Researchers at MIT’s Computer Science and Artificial Intelligence Laboratory, or CSAIL, are working to breathe new life into dead languages with help from machine learning. Their new system can automatically decipher lost languages that can no longer be understood, and can do so without needing advanced knowledge of their relation to early forms of other languages, like Greek or Hebrew, for example.
Many languages are considered to be lost because there’s not enough knowledge about their grammar, vocabulary or syntax to be able to understand their texts.
“This is a true historical tragedy: Without these languages, we lose out on an entire body of knowledge about the people who spoke them,” MIT Ph.D. student Jiaming Luo said in a statement Wednesday.
Luo developed the system with MIT Professor Regina Barzilay. It uses an algorithm that relies on historical linguistic principles, such as the predictable ways languages evolve. The algorithm can find patterns and relate them back to the original linguistic principles.

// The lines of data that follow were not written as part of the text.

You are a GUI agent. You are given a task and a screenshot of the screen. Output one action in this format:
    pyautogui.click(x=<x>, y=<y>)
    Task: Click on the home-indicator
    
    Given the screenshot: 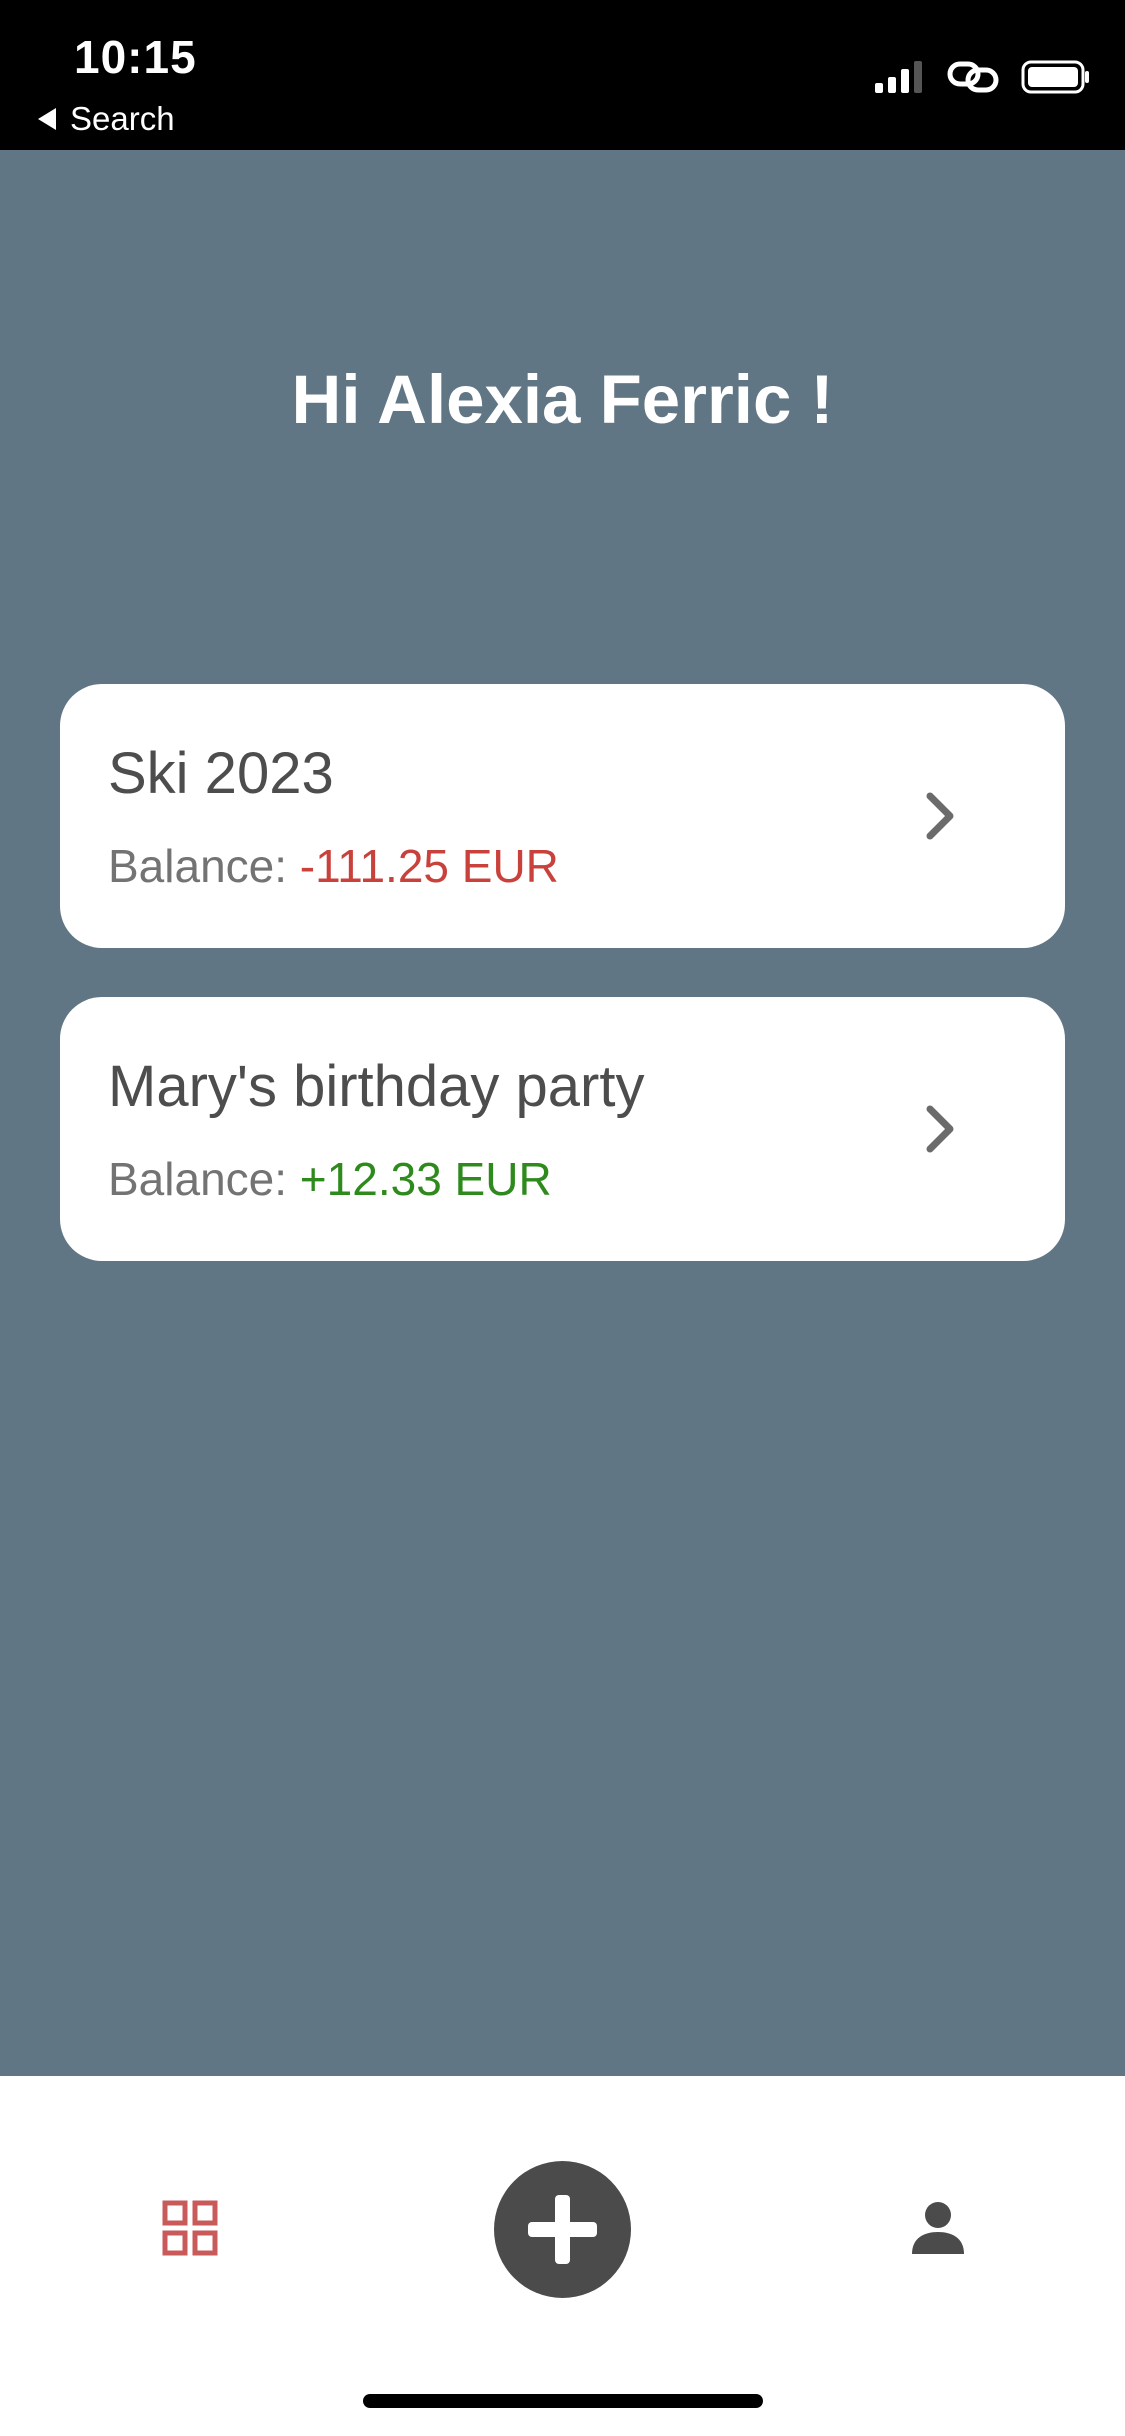 What is the action you would take?
    pyautogui.click(x=563, y=2401)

It can also assess the proximity between two languages. And when it’s tested on known languages, the system can also identify language families.
Going forward, the team hopes to expand its work to identify the semantic meaning of words, even if they’re not readable yet. It ultimately hopes to be able to resurrect lost languages using just a few thousand words.
“We often don’t sit back and realize that languages are kind of like species of animals,” Luo said. “They can evolve and grow, but they can also diminish and even die out.”